TEKSTFRAGMENT:
-------------------------
Thursday, 2 February 2023

Vijfde Zondag in Gewone Tijd (A) 5 Februari 2023

 

In die tijd zei Jezus tot zijn leerlingen:
“Gij zijt het zout der aarde.
Maar als het zout zijn kracht verliest,
waarmee zal men dan zouten?
Het deugt nergens meer voor dan om weggeworpen
en door de mensen vertrapt te worden.
Gij zijt het licht der wereld.
Een stad kan niet verborgen blijven
als ze boven op een berg ligt!
Men steekt toch ook niet een lamp aan
om ze onder de korenmaat te zetten,
maar men plaats ze op de standaard,
zodat ze licht geeft voor allen, die in huis zijn.
Zo moet ook uw licht stralen voor het oog van de mensen,
opdat zij uw goede werken zien
en uw Vader verheerlijken, die in de hemel is.”

 

Beste vrienden

 

De Nederlandse keuken staat niet bekend om haar intensieve gebruik van kruiden en andere smaakmakers. Voor buitenlandse mensen die kennismaken met de Nederlandse cuisine is dat soms nogal een schok om mee te maken. Als je gewend bent je eten goed te kruiden is het duidelijk dat er nogal wat ontbreekt als die relatief kleine toevoegingen er niet meer zijn. Voor de smaakorganen valt er dan een hele dimensie weg. Over die dimensie wil ik het graag hebben.

Zout doet een aantal dingen, in het bijzonder in de context van het joodse land in de eerste eeuw, de tijd van Jezus. En daar gaan we het straks over hebben. Maar ik wil beginnen met een interpretatie die vaak gehoord wordt maar waar denk ik weinig van klopt.

Ik heb vaak gehoord en gelezen (en zelfs wel eens gezegd) dat mensen zeiden: als christenen zout der Aarde moeten zijn dan betekent dat in de eerste plaats smaakmaker. Dat Christenen een kleine minderheid zijn is dan dus niet erg. Immers: geen enkel gerecht immers bestaat grotendeels uit zout!  Dat idee is denk ik verzonnen om ons te troosten omdat de kerk vooralsnog steeds kleiner wordt. Een beetje als het idee wat je ook wel eens gezegd wordt dat naarmate de ontkerkelijking toeneemt de besten gaan overblijven.

Die gedachten zijn begrijpelijk, maar ze zijn geen Evangelie. Toch zijn ze informatief omdat ze ons laten zien hoe en waarom wij het Evangelie kunnen begrijpen.

Deze passage die we deze zondag lezen staat niet op zichzelf. Het maakt deel uit van de grote Bergrede van Jezus. De passage volgt direct op de Zaligsprekingen die we vorige zondag lezen en direct hierna begint Jezus aan zijn uitleg van de Wet – waarin hij vertelt dat de gerechtigheid van zijn volgelingen die van de Schriftgeleerden en Farizeeën moet overtreffen en uitlegt hoe dat er uit ziet.

Als we dat niet beseffen en niet bij de lezing van deze passage steeds kijken naar wat er in de rest van de Bergrede en het Mattheusevangelie staat kunnen wij niet begrijpen wat Jezus bedoelt.
-------------------------
OPDRACHTEN:
A: Schrijf uit de preek over het zout der aarde letterlijk het stuk over dat begint bij "Vijfde Zondag in" en doorloopt tot en met "licht der wereld.".
B: Pak de preek over het zout der aarde weer op na de laatste zin en schrijf haar verder.
De records staan helemaal los van de preek over het zout der aarde.
-------------------------
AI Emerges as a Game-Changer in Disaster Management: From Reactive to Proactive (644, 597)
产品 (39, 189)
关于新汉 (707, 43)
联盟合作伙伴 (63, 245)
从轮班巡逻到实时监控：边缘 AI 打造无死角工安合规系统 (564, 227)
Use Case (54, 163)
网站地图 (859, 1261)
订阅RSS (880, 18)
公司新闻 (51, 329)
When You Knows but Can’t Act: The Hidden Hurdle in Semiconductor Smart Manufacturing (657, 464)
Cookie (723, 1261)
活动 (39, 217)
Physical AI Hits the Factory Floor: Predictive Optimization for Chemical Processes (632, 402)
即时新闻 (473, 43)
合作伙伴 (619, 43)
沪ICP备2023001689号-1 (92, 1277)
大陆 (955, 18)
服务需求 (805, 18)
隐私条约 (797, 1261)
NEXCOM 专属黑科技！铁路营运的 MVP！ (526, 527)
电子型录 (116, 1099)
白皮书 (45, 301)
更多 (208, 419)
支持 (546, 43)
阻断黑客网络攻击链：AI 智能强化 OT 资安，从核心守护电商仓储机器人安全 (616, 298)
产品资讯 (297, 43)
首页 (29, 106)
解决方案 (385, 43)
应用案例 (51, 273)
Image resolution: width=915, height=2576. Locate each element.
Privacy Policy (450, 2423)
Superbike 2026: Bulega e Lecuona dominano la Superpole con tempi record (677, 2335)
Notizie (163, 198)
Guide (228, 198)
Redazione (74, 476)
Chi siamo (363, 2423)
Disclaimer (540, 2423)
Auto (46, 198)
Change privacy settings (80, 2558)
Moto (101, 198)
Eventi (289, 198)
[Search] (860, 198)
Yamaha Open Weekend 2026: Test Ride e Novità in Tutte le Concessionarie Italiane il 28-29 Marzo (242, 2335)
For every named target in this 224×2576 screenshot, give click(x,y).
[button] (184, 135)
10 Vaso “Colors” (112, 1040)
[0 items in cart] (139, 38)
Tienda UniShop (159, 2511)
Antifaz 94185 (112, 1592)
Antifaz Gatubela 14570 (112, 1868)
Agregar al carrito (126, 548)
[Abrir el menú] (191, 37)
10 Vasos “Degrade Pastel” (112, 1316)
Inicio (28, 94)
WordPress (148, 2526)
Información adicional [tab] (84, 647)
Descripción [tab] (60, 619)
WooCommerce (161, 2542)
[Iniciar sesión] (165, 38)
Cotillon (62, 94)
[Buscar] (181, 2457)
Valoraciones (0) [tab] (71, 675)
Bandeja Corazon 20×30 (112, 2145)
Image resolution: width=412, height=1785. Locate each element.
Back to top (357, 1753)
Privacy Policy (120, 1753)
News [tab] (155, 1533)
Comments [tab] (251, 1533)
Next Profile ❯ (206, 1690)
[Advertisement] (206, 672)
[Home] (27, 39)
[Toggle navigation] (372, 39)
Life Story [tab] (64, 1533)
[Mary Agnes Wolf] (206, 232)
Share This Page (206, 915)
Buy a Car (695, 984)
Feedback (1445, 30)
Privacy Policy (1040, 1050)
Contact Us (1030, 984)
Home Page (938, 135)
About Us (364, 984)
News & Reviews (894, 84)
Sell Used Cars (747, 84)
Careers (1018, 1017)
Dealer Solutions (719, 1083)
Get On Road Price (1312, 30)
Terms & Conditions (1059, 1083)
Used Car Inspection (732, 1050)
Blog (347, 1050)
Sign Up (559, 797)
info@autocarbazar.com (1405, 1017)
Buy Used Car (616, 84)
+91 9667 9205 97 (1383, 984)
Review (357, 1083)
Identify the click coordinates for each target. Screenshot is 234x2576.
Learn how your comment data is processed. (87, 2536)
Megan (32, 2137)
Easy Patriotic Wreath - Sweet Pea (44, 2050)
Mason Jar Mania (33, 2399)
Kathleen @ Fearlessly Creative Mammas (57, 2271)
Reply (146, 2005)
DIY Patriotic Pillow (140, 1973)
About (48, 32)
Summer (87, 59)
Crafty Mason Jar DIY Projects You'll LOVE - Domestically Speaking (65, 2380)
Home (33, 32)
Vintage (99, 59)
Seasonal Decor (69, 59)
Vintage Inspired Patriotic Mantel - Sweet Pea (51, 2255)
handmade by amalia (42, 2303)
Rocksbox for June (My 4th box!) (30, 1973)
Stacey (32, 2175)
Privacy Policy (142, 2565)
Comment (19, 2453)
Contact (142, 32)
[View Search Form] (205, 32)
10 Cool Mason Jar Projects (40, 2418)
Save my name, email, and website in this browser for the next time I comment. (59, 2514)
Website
-------------------------
ANTWOORDEN PER OPDRACHT:
A:
Vijfde Zondag in Gewone Tijd (A) 5 Februari 2023

 

In die tijd zei Jezus tot zijn leerlingen:
“Gij zijt het zout der aarde.
Maar als het zout zijn kracht verliest,
waarmee zal men dan zouten?
Het deugt nergens meer voor dan om weggeworpen
en door de mensen vertrapt te worden.
Gij zijt het licht der wereld.

B:
Het risico wat er kan gebeuren als je lange Bijbelverhalen en redevoeringen van Jezus in stukjes knipt – en dat is wat we doen in de Katholieke Kerk - dan kun je ze wel eens losstaand van de rest van de Bijbeltekst gaan lezen, en dat is niet de bedoeling!  Het is onvermijdelijk dat dit opknippen gebeurt, want zo verdelen we de Bijbelteksten over het hele liturgische jaar, maar er zitten echt nadelen aan.

De passage “in die tijd zei Jezus tot zijn leerlingen” is een standaard aanhef die gebruikt wordt om de passage in te luiden, maar die passage is niet zelf deel van het Evangelie. Om te beginnen zou je kunnen denken dat Jezus al reizend door het Joodse land met zijn leerlingen dit op een los moment tegen hen zei. Dat is niet zo.

Want de Bergrede beantwoordt eenduidig de vraag wie het Zout der Aarde is. Dat is niet een selecte groep leerlingen, maar de menigte (Mt.5:1). De leerlingen komen wel bij Hem bij het onderricht. Maar hij onderricht de grote groep, niet een klein groepje intimi.

Zout: dat is iedereen die Jezus volgen wil. Die is zout.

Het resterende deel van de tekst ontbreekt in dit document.